Here is my third interview. I spoke to Paul Lamere (pictured left) just an hour or two after my chat to Zac Johnson. Some of their points overlap with each other: for example, Paul's Green Day/Weezer/Radiohead argument about collaborative filtering is pretty similar to Zac's, which he illustrated with the Beatles/Bob Marley/James Brown. However, there are also minor differences and nuances of emphasis, reflecting, perhaps, the perspectives of their employers.
Paul Lamere works for Sun Labs in Boston, where he's the Principal Investigator for a project called Search Inside the Music. Unusually among industrial research labs, Sun's are funded from the corporate treasury, rather than product groups, which gives them greater scope for blue sky thinking, while still focusing on the needs of Sun's customers, who include a variety of high-profile music service providers.
Paul is interested in the whole music discovery process.
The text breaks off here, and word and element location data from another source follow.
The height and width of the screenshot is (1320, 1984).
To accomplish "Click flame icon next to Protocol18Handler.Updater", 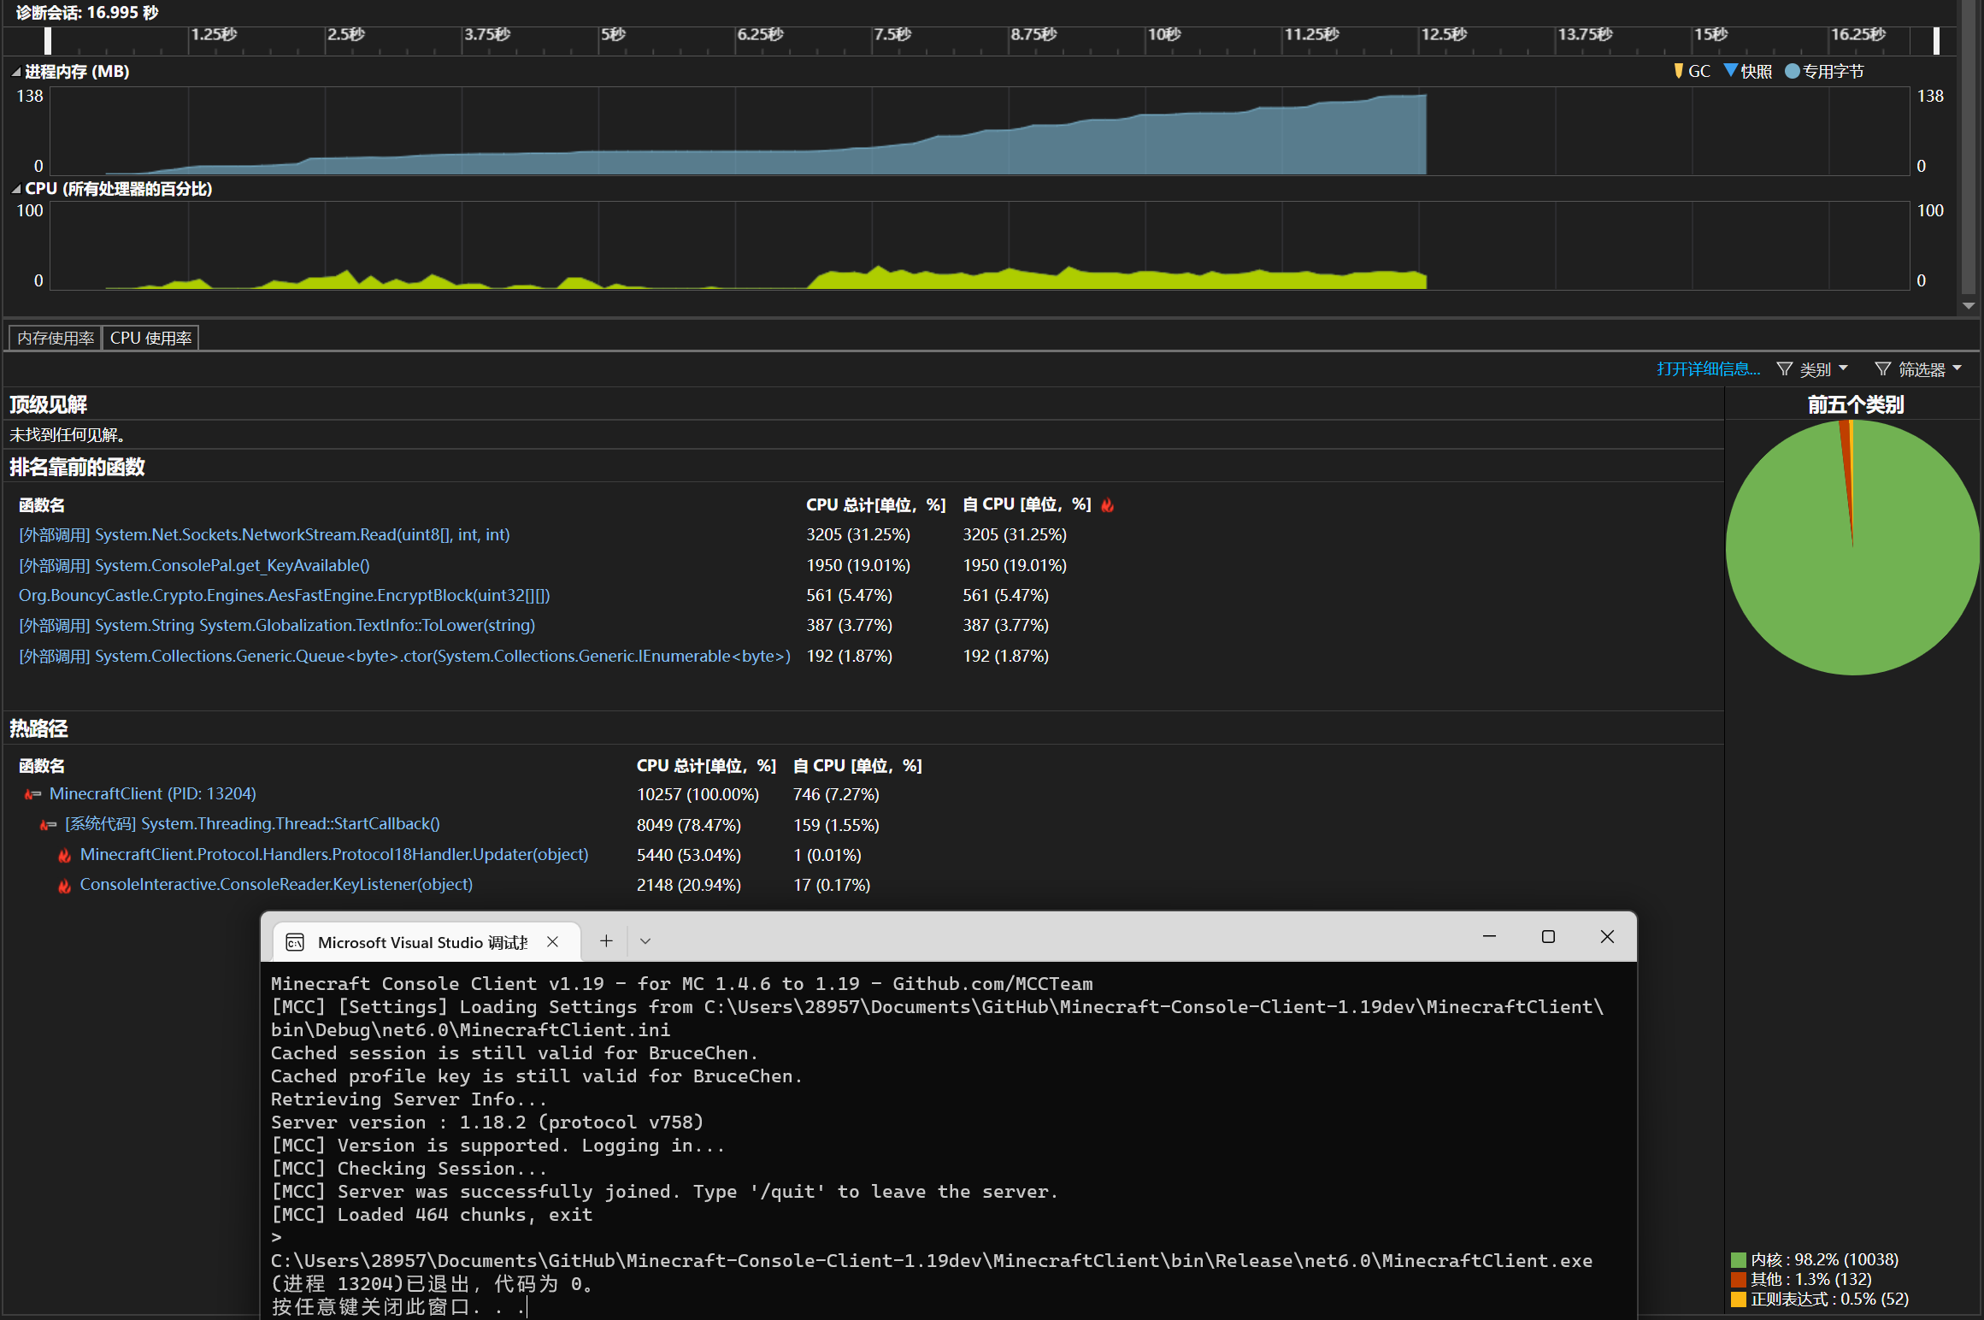I will [x=64, y=855].
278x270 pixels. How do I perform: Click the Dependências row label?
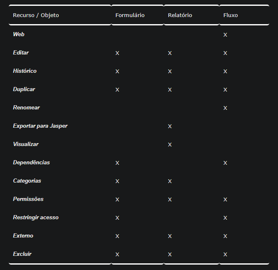[31, 163]
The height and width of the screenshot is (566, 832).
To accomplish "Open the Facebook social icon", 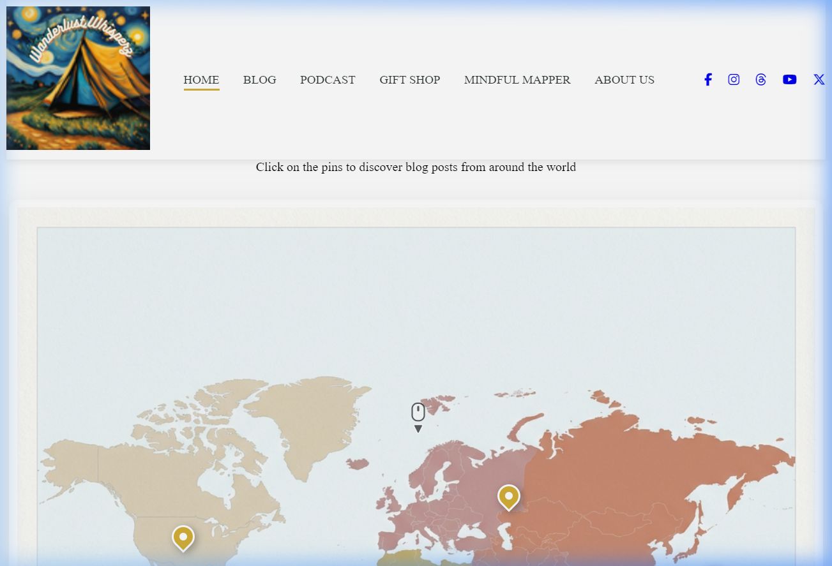I will (x=707, y=80).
Citing the long tail effect, he sees the challenge as providing the link between a million songs in the backroom and the mobile device in your hand. The ideal would be to have an option on that device that just says "play me music I like".
Paul divides the approaches to this challenge into three:
- expert recommendations (such as Pitchfork reviews);
- social models and collaborative filtering (as used by Yahoo and Amazon);
- content-based models (including MusicIP and Pandora).
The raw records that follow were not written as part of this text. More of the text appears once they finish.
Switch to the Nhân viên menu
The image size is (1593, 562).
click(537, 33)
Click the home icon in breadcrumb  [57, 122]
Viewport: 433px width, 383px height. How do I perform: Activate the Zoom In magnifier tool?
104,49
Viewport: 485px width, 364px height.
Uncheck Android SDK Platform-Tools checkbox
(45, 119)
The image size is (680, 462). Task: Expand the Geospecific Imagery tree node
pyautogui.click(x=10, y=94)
[Note that this is slightly different from Zac Johnson's three-way classification, which splits (3) above into editorial-driven and acoustic-driven, and doesn't include the expert recommendations. However, I think this difference could be very easily resolved.]
Paul points to some of the limitations of the collaborative filtering models. There is a popularity bias which means there is not a lot of rotation in the most listened to, and most recommended, tracks. For example, on Last.fm, one song by The Postal Service was in the top 3 of the charts for nine months (see the charts from July 2005 and those from April 2006). Why does this happen? Paul gives an example where different users might say they liked the band Green Day. Let's say that, based on this, the service recommends tracks by Weezer and Radiohead. One user might think these were good recommendations and would continue using the service. Another who didn't like these recommendations might be put off and stop using the service. The net effect would be that the Green Day/Weezer/Radiohead link would be reinforced, because the service cannot collect data from listeners who don't recognise this link. Another limitation of collaborative filtering is that it takes time for the new releases to appear on the radar: it requires several people to listen to them first before they, literally, filter through the recommendation system. None of which is to imply that Paul doesn't like Last.fm — as Donald Norman said of the Mac user interface in the 1980s, it's good enough to be worth criticising.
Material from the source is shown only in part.